Step	Hyp	Ref	Expression
1		uhgrun.g	. . . . 5 ⊢ (𝜑 → 𝐺 ∈ UHGraph)
2		uhgrun.vg	. . . . . 6 ⊢ 𝑉 = (Vtx‘𝐺)
3		uhgrun.e	. . . . . 6 ⊢ 𝐸 = (iEdg‘𝐺)
4	2, 3	uhgrf 28989	. . . . 5 ⊢ (𝐺 ∈ UHGraph → 𝐸:dom 𝐸⟶(𝒫 𝑉 ∖ {∅}))
5	1, 4	syl 17	. . . 4 ⊢ (𝜑 → 𝐸:dom 𝐸⟶(𝒫 𝑉 ∖ {∅}))
6		uhgrun.h	. . . . . 6 ⊢ (𝜑 → 𝐻 ∈ UHGraph)
7		eqid 2729	. . . . . . 7 ⊢ (Vtx‘𝐻) = (Vtx‘𝐻)
8		uhgrun.f	. . . . . . 7 ⊢ 𝐹 = (iEdg‘𝐻)
9	7, 8	uhgrf 28989	. . . . . 6 ⊢ (𝐻 ∈ UHGraph → 𝐹:dom 𝐹⟶(𝒫 (Vtx‘𝐻) ∖ {∅}))
10	6, 9	syl 17	. . . . 5 ⊢ (𝜑 → 𝐹:dom 𝐹⟶(𝒫 (Vtx‘𝐻) ∖ {∅}))
11		uhgrun.vh	. . . . . . . . 9 ⊢ (𝜑 → (Vtx‘𝐻) = 𝑉)
12	11	eqcomd 2735	. . . . . . . 8 ⊢ (𝜑 → 𝑉 = (Vtx‘𝐻))
13	12	pweqd 4580	. . . . . . 7 ⊢ (𝜑 → 𝒫 𝑉 = 𝒫 (Vtx‘𝐻))
14	13	difeq1d 4088	. . . . . 6 ⊢ (𝜑 → (𝒫 𝑉 ∖ {∅}) = (𝒫 (Vtx‘𝐻) ∖ {∅}))
15	14	feq3d 6673	. . . . 5 ⊢ (𝜑 → (𝐹:dom 𝐹⟶(𝒫 𝑉 ∖ {∅}) ↔ 𝐹:dom 𝐹⟶(𝒫 (Vtx‘𝐻) ∖ {∅})))
16	10, 15	mpbird 257	. . . 4 ⊢ (𝜑 → 𝐹:dom 𝐹⟶(𝒫 𝑉 ∖ {∅}))
17		uhgrun.i	. . . 4 ⊢ (𝜑 → (dom 𝐸 ∩ dom 𝐹) = ∅)
18	5, 16, 17	fun2d 6724	. . 3 ⊢ (𝜑 → (𝐸 ∪ 𝐹):(dom 𝐸 ∪ dom 𝐹)⟶(𝒫 𝑉 ∖ {∅}))
19		uhgrun.un	. . . 4 ⊢ (𝜑 → (iEdg‘𝑈) = (𝐸 ∪ 𝐹))
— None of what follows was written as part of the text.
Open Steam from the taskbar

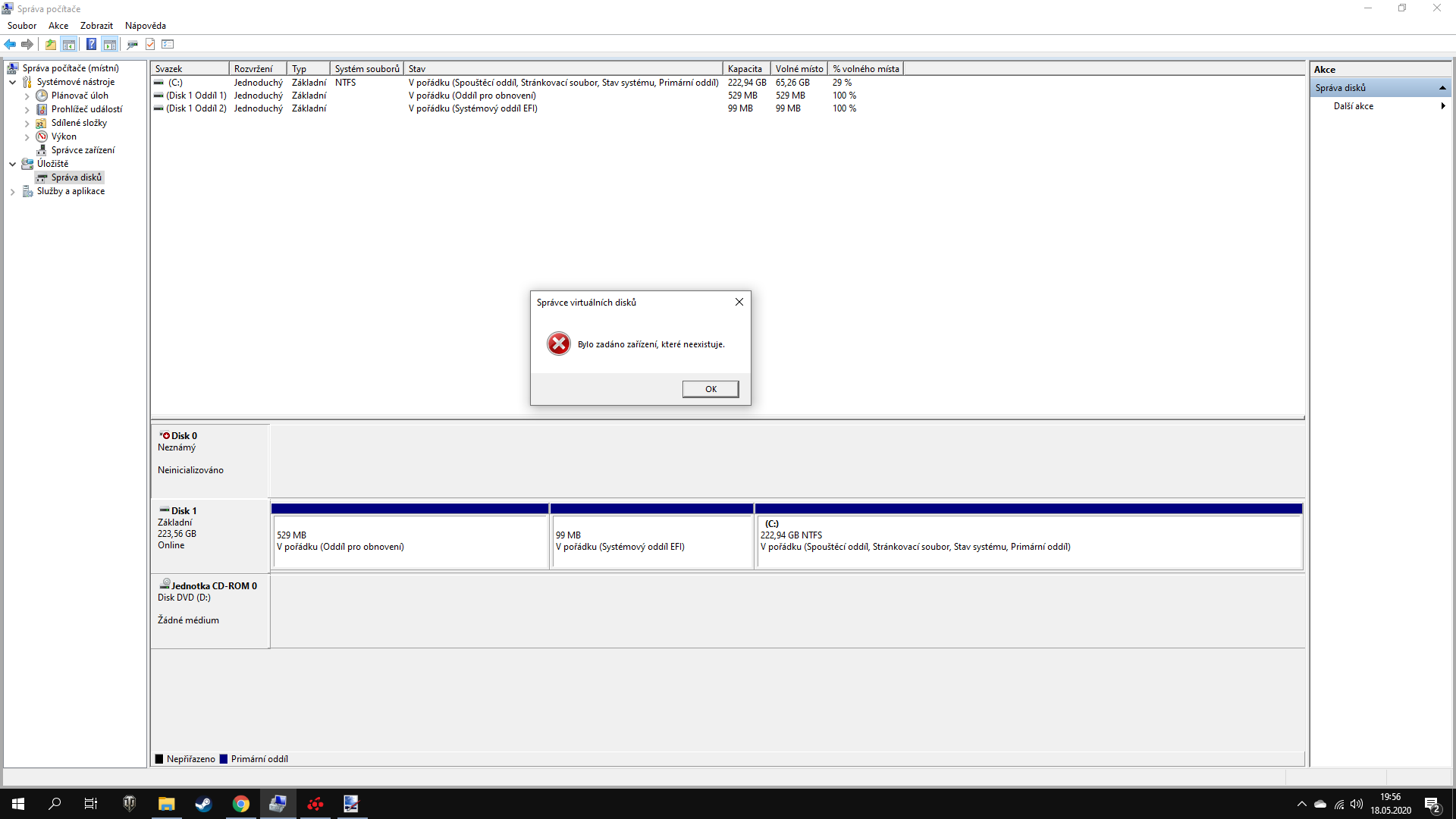[203, 804]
20	19	dmeqd 5869	. . . . 5 ⊢ (𝜑 → dom (iEdg‘𝑈) = dom (𝐸 ∪ 𝐹))
21		dmun 5874	. . . . 5 ⊢ dom (𝐸 ∪ 𝐹) = (dom 𝐸 ∪ dom 𝐹)
22	20, 21	eqtrdi 2780	. . . 4 ⊢ (𝜑 → dom (iEdg‘𝑈) = (dom 𝐸 ∪ dom 𝐹))
23		uhgrun.v	. . . . . 6 ⊢ (𝜑 → (Vtx‘𝑈) = 𝑉)
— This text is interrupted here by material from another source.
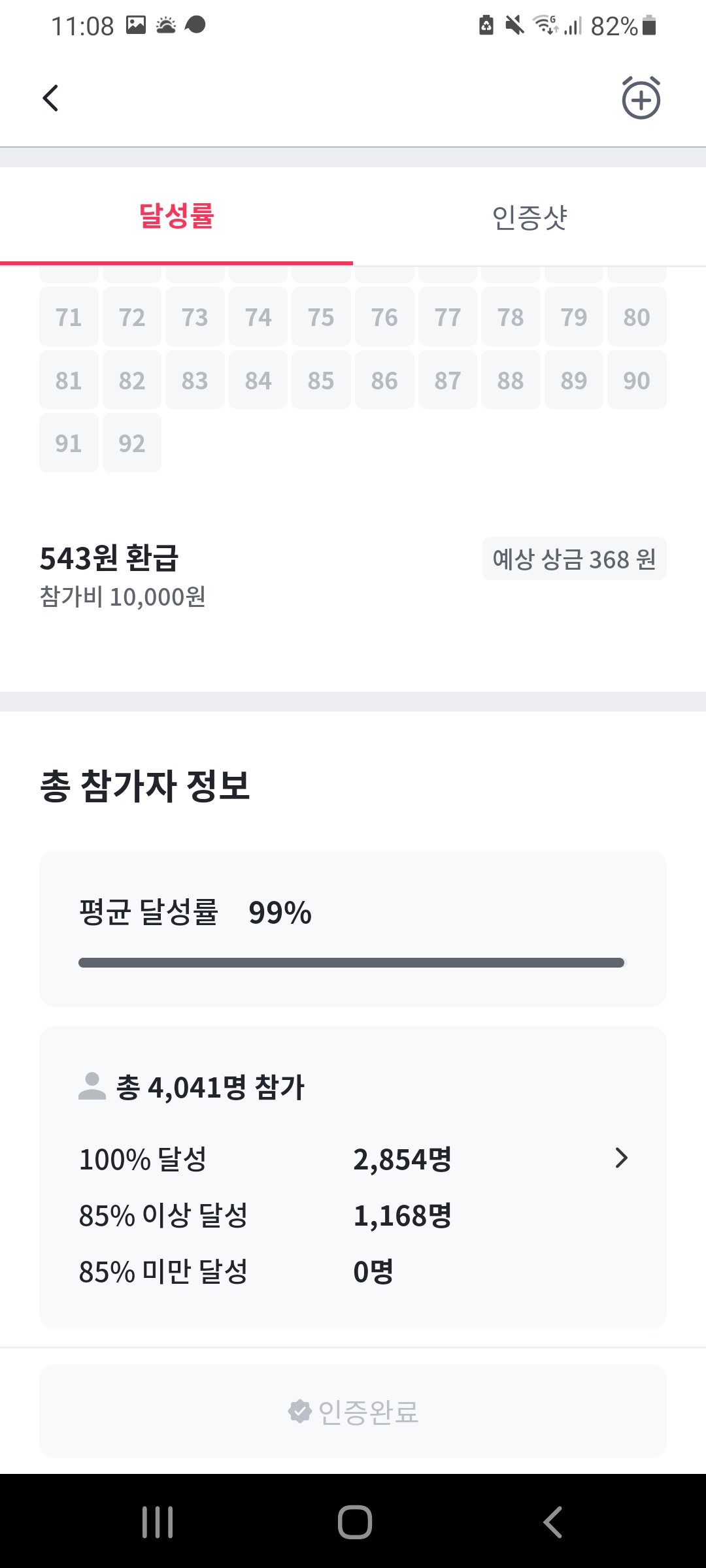Select day 71 cell
The width and height of the screenshot is (706, 1568).
coord(69,317)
24	23	pweqd 4580	. . . . 5 ⊢ (𝜑 → 𝒫 (Vtx‘𝑈) = 𝒫 𝑉)
25	24	difeq1d 4088	. . . 4 ⊢ (𝜑 → (𝒫 (Vtx‘𝑈) ∖ {∅}) = (𝒫 𝑉 ∖ {∅}))
26	19, 22, 25	feq123d 6677	. . 3 ⊢ (𝜑 → ((iEdg‘𝑈):dom (iEdg‘𝑈)⟶(𝒫 (Vtx‘𝑈) ∖ {∅}) ↔ (𝐸 ∪ 𝐹):(dom 𝐸 ∪ dom 𝐹)⟶(𝒫 𝑉 ∖ {∅})))
27	18, 26	mpbird 257	. 2 ⊢ (𝜑 → (iEdg‘𝑈):dom (iEdg‘𝑈)⟶(𝒫 (Vtx‘𝑈) ∖ {∅}))
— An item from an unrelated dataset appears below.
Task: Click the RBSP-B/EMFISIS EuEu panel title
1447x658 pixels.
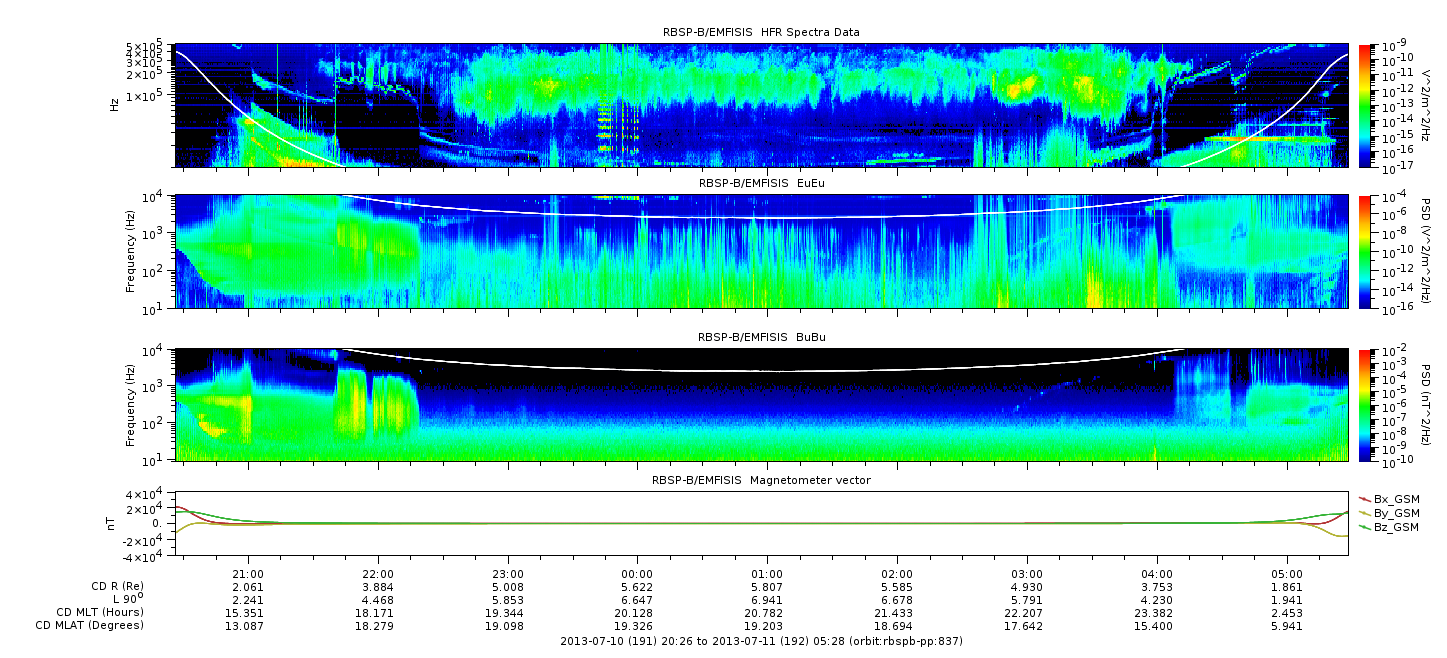Action: pos(760,183)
28		uhgrun.u	. . 3 ⊢ (𝜑 → 𝑈 ∈ 𝑊)
29		eqid 2729	. . . 4 ⊢ (Vtx‘𝑈) = (Vtx‘𝑈)
30		eqid 2729	. . . 4 ⊢ (iEdg‘𝑈) = (iEdg‘𝑈)
31	29, 30	isuhgr 28987	. . 3 ⊢ (𝑈 ∈ 𝑊 → (𝑈 ∈ UHGraph ↔ (iEdg‘𝑈):dom (iEdg‘𝑈)⟶(𝒫 (Vtx‘𝑈) ∖ {∅})))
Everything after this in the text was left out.